:: Given text ::
Today we spoke with Luca Marchetti, an expert semiotician, who gives a new perspective behind semiotics in fashion, luxury and cosmetics and challenges the classical way of thinking about branding and the metaverse!
Betty Karastatira for Geneva Business News: Luca, tell us about you and your expertise behind brand semiotics.
Luca Marchetti: I was trained in Bologna in the Communication and Semiotics Department, directed by Umberto Eco. He is more well known as an author, yet he was an eminent Semiotician studying at a time when all these things like design semiotics were strange. I started being interested in Fashion and Design and although I am Italian, Milan but also Paris were not the places to observe fashion interestingly.
At that time, London was the best place to study fashion codes directly on the street. There was so much to learn about the way to tell stories about the different trends. Today it is another world, then it was another century! Fashion in Milan was very official and glamorous at the time, while in London you could produce your clothes from plastic bags and you were cool!
Today my work for brands is much more complex than deciphering “fashion signs” in the street.

:: Material provided ::
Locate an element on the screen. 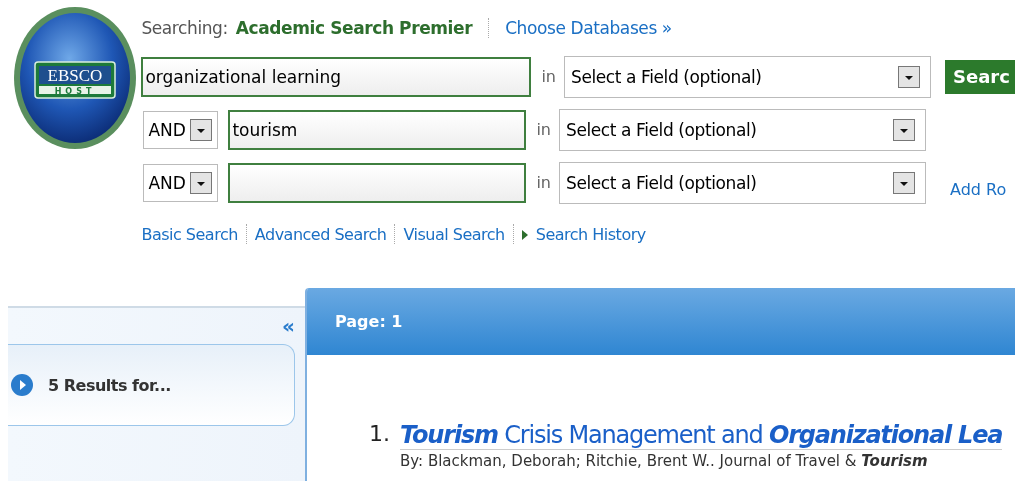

:: Required tasks ::
• a. In the interview, which city does Luca Marchetti call the best place at that time to study fashion codes directly on the street?
• b. Please reproduce part of the interview word for word, beginning at the words "Today we spoke" and stopping after "and the metaverse!".

:: Responses to the tasks ::
• a. London.

• b.
Today we spoke with Luca Marchetti, an expert semiotician, who gives a new perspective behind semiotics in fashion, luxury and cosmetics and challenges the classical way of thinking about branding and the metaverse!